For some medications, your doctor may suggest you take your medication given only once-a-day right after a feeding when your baby will have the longest period without nursing. For many women this is the last feeding of the night before the infant's bedtime.
What About OTC Medicines: Ibuprofen and Naproxen
Ibuprofen (common brands include Motrin, Advil), a nonsteroidal antiinflammatory drug (NSAID), is a common medicine for many new moms, with headaches, backaches, and muscle soreness happening almost daily. You can buy it over-the-counter (OTC) without a prescription.

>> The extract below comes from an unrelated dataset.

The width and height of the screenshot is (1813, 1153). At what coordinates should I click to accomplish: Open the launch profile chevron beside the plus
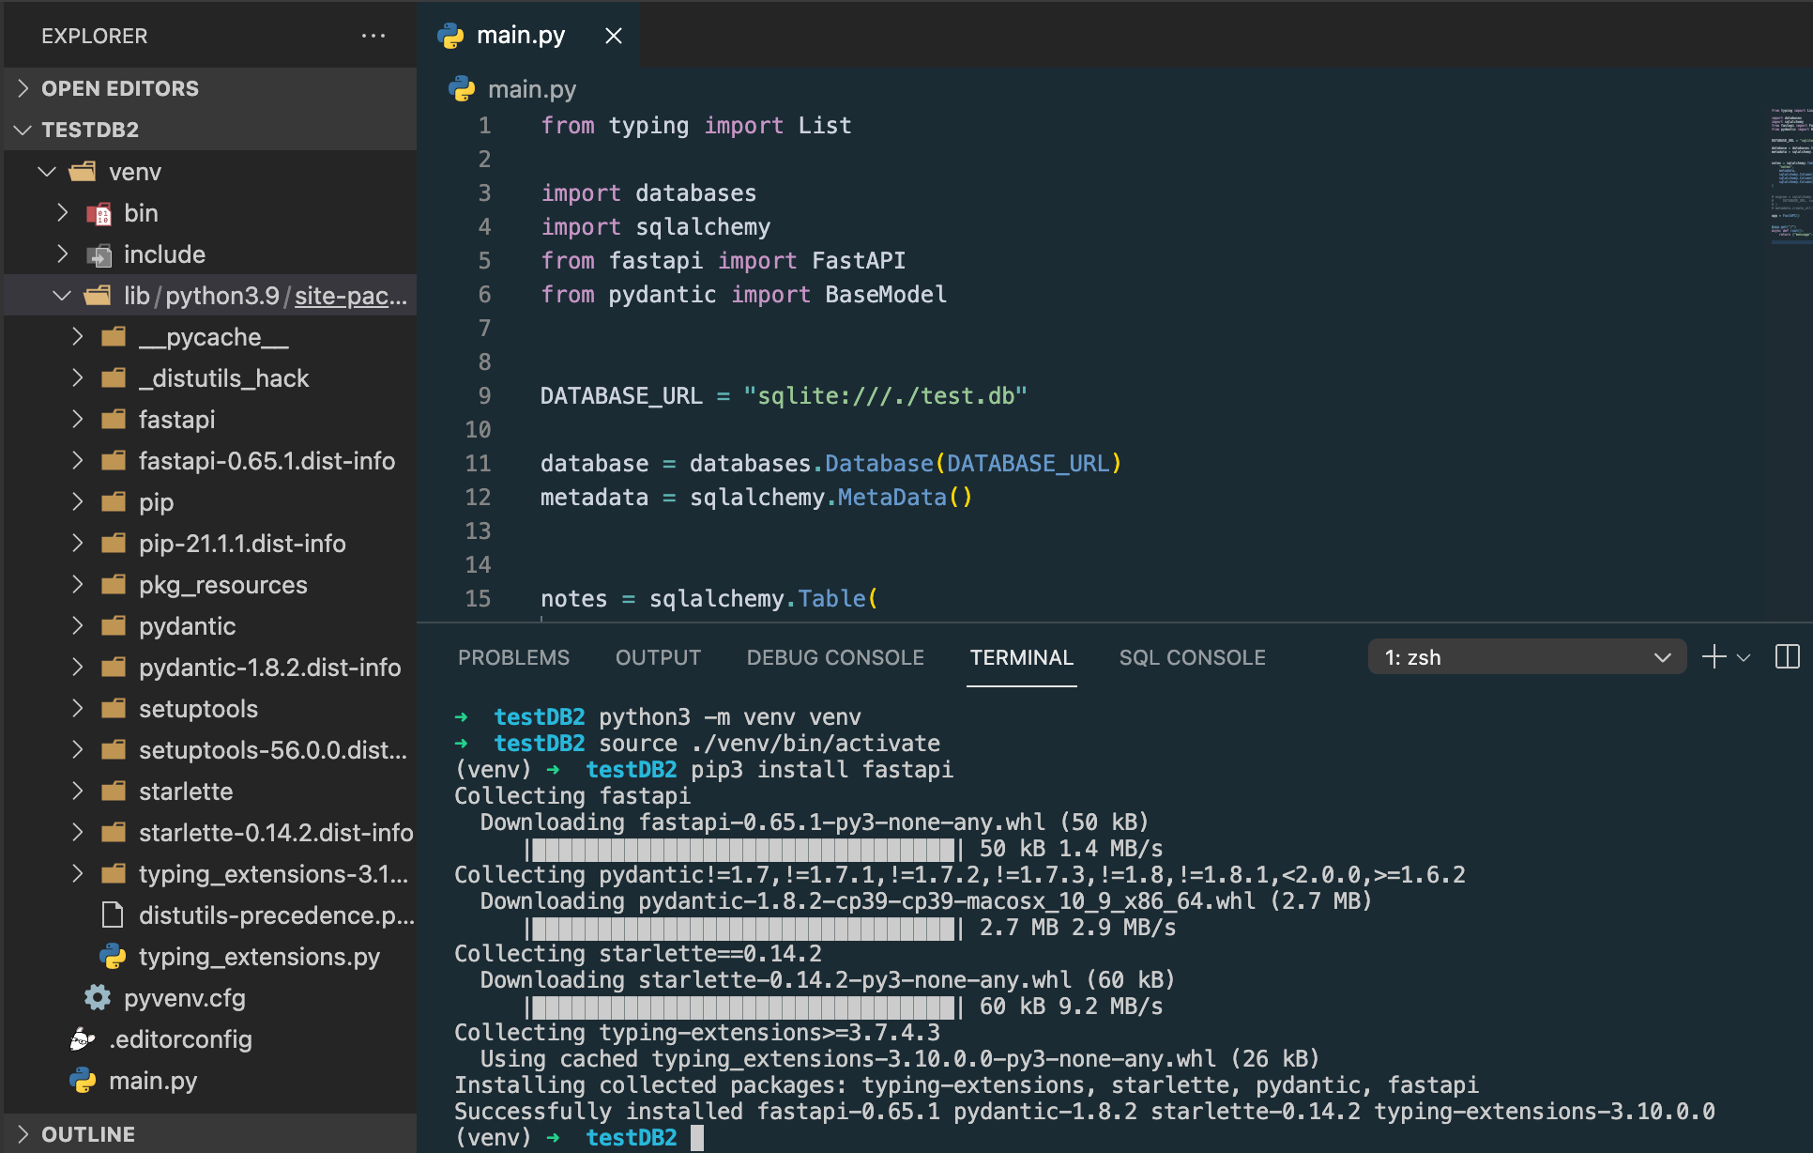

- Because of its extremely low levels in breast milk, short half-life and use in infants in doses much higher than those excreted in breast milk, ibuprofen is one preferred choice as an analgesic or anti-inflammatory drug in nursing mothers.
- According to the LactMed database from the National Library of Medicine, at least 23 cases are reported in the literature in which infants (ages not stated) were breastfed during maternal ibuprofen use with no side effects reported.
- It is now recommended to avoid naproxen during breastfeeding because of naproxen's long half-life and reported serious adverse reactions in breastfed infants. Serious side effects like anemia, prolonged bleeding time, and thrombocytopenia (low platelet counts) were reported. Other agents, such as acetaminophen or ibuprofen may be preferred while nursing.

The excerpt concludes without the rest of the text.